Around 6500 years ago, a group of seminomadic warriors arose on the treeless steppes north of the Black Sea. They herded sheep and goats, and they tamed the wild horse. Their language was rich with words reflecting their pastoral way of life. When one of their warrior-chiefs died, he was buried with great ceremony under a large earth mound called a kurgan. After about 1000 years of restless existence on the barren steppes, the story goes, these nomads went in search of new grazing land, riding out of their homeland between the Dnieper and Volga rivers armed with bows and arrows, spears, and bronze daggers. Over the next 2 millennia, the horsemen swept into eastern and central Europe, Anatolia, and much of western Asia, bringing their culture and colorful language with them. Before long, the hills of Europe and Asia echoed with the gallop of horses' hooves and the strongly enunciated vowels and consonants of a new language, which linguists today call Proto-Indo-European (PIE).
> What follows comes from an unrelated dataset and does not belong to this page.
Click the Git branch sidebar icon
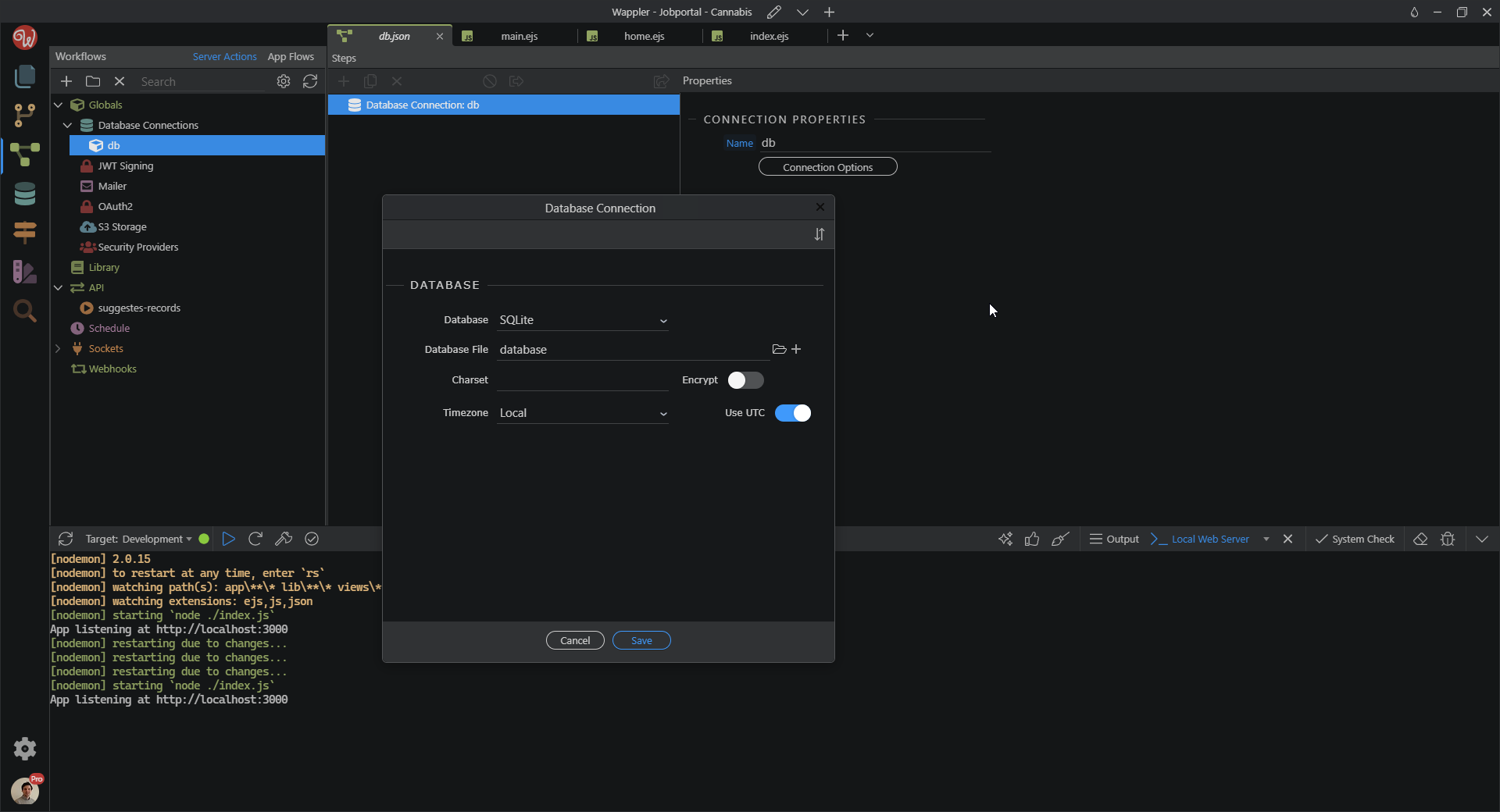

The "Kurgan hypothesis," as this dramatic account of the spread of the IndoEuropean language family during the Early Bronze Age is known, was the dominant paradigm among linguists and archaeologists during much of the 20th century. It is most closely associated with the late Marija Gimbutas, an archaeologist at the University of California, Los Angeles, whose visions of prehistory were often filled with romantic pageantry. She argued that the Kurgans overrode existing matriarchal, Mother Goddessworshipping societies, imposing their warrior religion as well as their patriarchal culture throughout Europe and western Asia. But the theory caught on for much more pragmatic reasons: It seemed to solve the long-standing mystery of the origins of IndoEuropean, a closely related group of 144 tongues that today are spoken on every continent. The family includes English as well as all of the Germanic, Romance, Slavic, Indian, and Iranian languages (see tree diagram).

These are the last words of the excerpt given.